When Speaker of the House Paul Ryan (R-WI) chaired the House Budget Committee, his committee staff asserted that “government-provided health care in the form of Medicaid has been shown to reduce private-insurance participation” and that “people are enrolling in taxpayer-funded Medicaid despite having access to private health insurance.”11 Although the results in other states might be different, this analysis suggests that these claims are unfounded in Ohio. Very few individuals participating in Ohio’s Medicaid expansion had potential access to private health insurance at the time they enrolled. More than 80% of new enrollees had no prior insurance whatsoever, and most of the rest had recently lost their employer-provided coverage.

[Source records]

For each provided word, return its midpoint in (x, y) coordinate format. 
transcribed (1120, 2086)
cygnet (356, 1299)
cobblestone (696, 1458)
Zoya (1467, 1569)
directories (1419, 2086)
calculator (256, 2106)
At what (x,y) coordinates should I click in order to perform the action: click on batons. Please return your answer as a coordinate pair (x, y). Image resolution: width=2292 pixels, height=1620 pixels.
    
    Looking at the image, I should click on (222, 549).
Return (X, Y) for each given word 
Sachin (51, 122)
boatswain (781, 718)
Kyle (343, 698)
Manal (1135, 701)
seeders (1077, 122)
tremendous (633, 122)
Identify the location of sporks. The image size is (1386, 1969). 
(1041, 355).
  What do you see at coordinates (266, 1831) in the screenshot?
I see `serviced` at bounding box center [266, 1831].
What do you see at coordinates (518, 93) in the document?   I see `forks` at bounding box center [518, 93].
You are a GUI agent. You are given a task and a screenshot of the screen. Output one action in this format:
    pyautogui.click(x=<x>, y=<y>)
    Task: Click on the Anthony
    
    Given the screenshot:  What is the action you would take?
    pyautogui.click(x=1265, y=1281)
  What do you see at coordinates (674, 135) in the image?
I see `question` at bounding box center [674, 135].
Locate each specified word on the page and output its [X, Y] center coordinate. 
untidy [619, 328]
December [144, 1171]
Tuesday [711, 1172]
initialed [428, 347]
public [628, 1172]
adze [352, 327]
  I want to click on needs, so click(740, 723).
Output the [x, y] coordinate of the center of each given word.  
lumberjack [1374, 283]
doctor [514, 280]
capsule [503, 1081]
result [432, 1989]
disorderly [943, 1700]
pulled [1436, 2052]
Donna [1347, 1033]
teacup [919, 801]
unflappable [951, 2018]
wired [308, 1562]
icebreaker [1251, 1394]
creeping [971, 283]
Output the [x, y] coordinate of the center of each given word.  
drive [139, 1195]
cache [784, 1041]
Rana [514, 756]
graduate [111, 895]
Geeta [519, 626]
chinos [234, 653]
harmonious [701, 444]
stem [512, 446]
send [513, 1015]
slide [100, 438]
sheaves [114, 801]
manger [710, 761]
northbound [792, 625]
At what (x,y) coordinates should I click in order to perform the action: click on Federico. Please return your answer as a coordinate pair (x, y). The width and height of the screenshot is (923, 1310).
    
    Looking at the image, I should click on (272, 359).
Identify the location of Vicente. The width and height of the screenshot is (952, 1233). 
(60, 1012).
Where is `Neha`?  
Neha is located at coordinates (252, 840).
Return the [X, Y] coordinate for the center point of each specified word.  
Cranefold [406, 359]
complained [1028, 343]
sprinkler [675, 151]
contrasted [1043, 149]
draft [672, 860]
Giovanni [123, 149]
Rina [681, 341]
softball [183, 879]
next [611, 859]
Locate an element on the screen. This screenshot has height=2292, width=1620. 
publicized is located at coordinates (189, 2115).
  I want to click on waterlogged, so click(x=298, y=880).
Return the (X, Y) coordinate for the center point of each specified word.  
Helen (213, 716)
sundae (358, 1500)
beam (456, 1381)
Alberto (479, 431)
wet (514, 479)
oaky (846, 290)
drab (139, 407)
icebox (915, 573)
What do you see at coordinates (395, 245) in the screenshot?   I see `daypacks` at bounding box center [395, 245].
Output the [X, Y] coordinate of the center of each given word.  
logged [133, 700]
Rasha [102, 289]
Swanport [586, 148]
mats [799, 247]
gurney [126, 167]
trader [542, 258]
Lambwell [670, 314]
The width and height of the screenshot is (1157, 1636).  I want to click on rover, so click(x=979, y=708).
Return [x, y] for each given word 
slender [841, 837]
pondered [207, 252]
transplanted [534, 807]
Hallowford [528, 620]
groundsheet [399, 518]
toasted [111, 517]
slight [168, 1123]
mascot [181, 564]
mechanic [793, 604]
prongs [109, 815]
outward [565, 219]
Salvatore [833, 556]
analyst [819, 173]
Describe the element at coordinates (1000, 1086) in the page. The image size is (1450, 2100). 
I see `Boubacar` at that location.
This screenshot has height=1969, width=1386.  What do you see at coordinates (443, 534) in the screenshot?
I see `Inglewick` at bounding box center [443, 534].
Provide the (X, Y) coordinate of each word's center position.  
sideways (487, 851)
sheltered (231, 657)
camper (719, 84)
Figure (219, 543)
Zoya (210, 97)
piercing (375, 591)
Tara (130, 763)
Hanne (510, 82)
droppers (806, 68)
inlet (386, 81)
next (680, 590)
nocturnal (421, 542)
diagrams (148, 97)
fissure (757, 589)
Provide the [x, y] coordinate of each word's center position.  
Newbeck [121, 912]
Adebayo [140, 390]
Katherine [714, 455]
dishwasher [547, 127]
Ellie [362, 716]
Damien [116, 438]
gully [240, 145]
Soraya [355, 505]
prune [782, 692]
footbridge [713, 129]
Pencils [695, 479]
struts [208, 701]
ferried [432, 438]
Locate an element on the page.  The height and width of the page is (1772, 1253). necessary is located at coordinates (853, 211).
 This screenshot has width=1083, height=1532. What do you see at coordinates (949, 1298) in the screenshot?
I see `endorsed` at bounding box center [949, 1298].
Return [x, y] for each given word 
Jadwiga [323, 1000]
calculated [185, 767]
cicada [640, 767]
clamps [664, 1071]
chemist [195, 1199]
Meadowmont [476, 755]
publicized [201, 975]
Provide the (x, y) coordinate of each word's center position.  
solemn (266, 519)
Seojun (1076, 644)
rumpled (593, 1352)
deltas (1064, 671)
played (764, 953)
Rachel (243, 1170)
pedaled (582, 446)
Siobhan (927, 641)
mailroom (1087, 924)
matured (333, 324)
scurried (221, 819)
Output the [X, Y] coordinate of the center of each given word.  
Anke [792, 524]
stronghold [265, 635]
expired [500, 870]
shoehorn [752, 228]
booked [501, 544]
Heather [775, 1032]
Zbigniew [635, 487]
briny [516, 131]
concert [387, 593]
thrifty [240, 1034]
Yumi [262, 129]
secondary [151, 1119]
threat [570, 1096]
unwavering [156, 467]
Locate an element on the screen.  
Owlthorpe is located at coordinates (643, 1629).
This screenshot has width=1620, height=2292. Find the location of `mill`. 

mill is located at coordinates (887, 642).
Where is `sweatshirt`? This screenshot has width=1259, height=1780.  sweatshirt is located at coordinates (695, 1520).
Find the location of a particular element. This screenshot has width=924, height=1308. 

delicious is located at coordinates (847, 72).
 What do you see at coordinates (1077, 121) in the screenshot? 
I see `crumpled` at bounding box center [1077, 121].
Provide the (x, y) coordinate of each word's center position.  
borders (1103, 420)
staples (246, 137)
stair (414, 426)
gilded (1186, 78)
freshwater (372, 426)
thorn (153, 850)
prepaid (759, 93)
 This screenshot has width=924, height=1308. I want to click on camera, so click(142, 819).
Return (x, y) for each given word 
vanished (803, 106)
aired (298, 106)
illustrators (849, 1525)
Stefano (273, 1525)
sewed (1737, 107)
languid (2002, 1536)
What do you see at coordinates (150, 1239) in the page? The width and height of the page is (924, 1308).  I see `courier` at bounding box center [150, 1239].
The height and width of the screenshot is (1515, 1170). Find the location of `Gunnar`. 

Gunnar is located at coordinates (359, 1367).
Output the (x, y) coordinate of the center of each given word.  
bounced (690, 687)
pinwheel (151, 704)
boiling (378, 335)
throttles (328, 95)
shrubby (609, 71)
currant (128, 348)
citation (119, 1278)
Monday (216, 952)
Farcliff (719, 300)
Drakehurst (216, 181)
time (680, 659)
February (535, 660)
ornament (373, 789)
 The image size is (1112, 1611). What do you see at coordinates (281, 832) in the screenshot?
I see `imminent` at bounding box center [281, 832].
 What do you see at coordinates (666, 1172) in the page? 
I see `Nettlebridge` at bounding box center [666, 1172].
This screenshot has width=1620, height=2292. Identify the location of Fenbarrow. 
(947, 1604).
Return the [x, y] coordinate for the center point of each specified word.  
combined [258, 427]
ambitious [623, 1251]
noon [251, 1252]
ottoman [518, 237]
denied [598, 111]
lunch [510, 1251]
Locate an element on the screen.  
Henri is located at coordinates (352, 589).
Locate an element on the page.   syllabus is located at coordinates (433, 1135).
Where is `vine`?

→ What you should do: Continue the passage on Ohio's Medicaid expansion, starting right after its last sentence. The records were taken from a separate source.

→ Exercise output:
Limitations
Decreasing response rates are an important limitation for all household telephone-based surveys. Concerns about these declining response rates date back more than a decade.12 The response rates for large, nonfederal household telephone surveys commonly range from 12% to 30%.13 The 2015 OMAS is in the middle of this range, with a combined response rate (RR3) of 24.1%. To minimize the risk of sampling bias, the OMAS uses a complex survey design that oversamples key demographic groups and weights responses to match Ohio’s demographics in the Census Bureau’s American Community Survey.14
Conclusions and Implications
If the ACA were repealed, the vast majority of Medicaid expansion enrollees would have no current plausible pathway to obtaining private-sector insurance. Moreover, the demographics of those who would lose coverage if Medicaid expansion is undone suggest an interesting political dynamic. Exit polls from the 2016 election indicate that President Trump’s victory depended on support from middle-aged White voters (particularly men) with lower levels of education. Indeed, roughly 70% of White men without a college degree voted for Trump.15 Republicans overall benefited from greater vote margins than in previous elections among older, White, less-educated, low-income households.16 This demographic closely matches enrollment in Ohio’s Medicaid expansion. Thus, in addition to reversing gains in health insurance coverage, Republicans might risk electoral backlash if they follow through with their plan to repeal the ACA.
HUMAN PARTICIPANT PROTECTION
This study used publicly available, de-identified data. No human participants were involved in the research.